The announcement followed official talks between the Prime Minister and Chinese Premier Li Keqiang in Wellington today.

“The FTA with China has been an enormous success,” Mr English says.

“Since coming into force in 2008 two-way trade between our two countries has tripled to $23 billion, creating jobs and opportunities for people in both countries. An upgrade will ensure this momentum continues and ensure that the FTA remains a modern agreement that tackles barriers our exporters face.

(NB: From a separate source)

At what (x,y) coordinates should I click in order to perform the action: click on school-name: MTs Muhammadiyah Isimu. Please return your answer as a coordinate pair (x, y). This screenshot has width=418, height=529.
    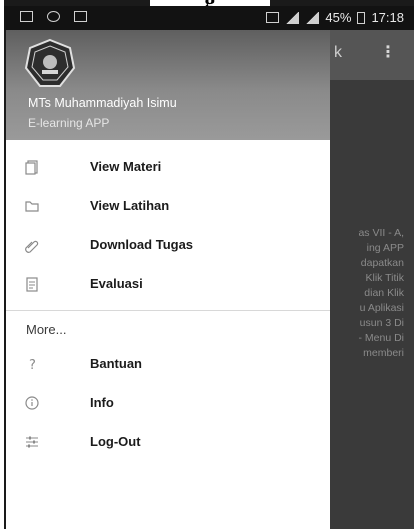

It will assist progress towards our target of $30 billion two-way trade by 2020.

“The agreement to commence of negotiations also confirms the commitment of both countries to open trade and economic growth,” Mr English says.

“Trade openness and strong ties in the region are critical to New Zealand’s economic growth, prosperity, and job creation.”

Mr English says today’s meeting with Premier Li provided an opportunity to reflect on the successes achieved since New Zealand established diplomatic relations with China 45 years ago, and to set the agenda for the future.

“Premier Li and I also reiterated the value we see in people-to-people links between our two countries, including the nearly 35,000 Chinese students studying in New Zealand, and the 400,000 Chinese who visit annually.

“Both countries also confirmed their commitment to open trade, sustainable development, and stability in the Asia-Pacific region.

In addition to agreeing a date for talks to begin on a FTA upgrade, the two leaders also announced a number of other initiatives, including:

  • Access to China for chilled meat from 10 New Zealand meat processors, initially on a six-month trial with a view to later expanding trade.
  • A climate change action plan, to enable closer cooperation as both countries transition to lower carbon economies.
  • Mutual recognition of trusted exporters, which will facilitate faster border clearance times for the recognised New Zealand exporters who already account for nearly half of New Zealand’s $9.4 billion of goods exports to China
  • An increase in the number of direct flights possible between China and New Zealand, from 49 to 59 under the Air Services Agreement.
  • Frameworks to explore new economic opportunities, including on China’s Belt and Road Initiative, aimed at closer cooperation on regional infrastructure projects, and e-commerce, a growing platform that allows New Zealand companies to sell directly to Chinese consumers
  • Enhanced cooperation in a number of areas including agriculture, sustainable fisheries, in the South Pacific, environmental issues, education and training, international development, health research, and intellectual property.
  • Agreement to strengthen cooperation on judicial and law enforcement issues, to jointly fight corruption and transnational crime.

This is the Premier’s first visit to New Zealand as Premier, but he previously visited as Vice Premier in 2009.

“It was a pleasure to host Premier Li in New Zealand once again, together with his wife Madame Cheng Hong.

“I look forward to hosting them both at a China-New Zealand Gala in Auckland tomorrow.”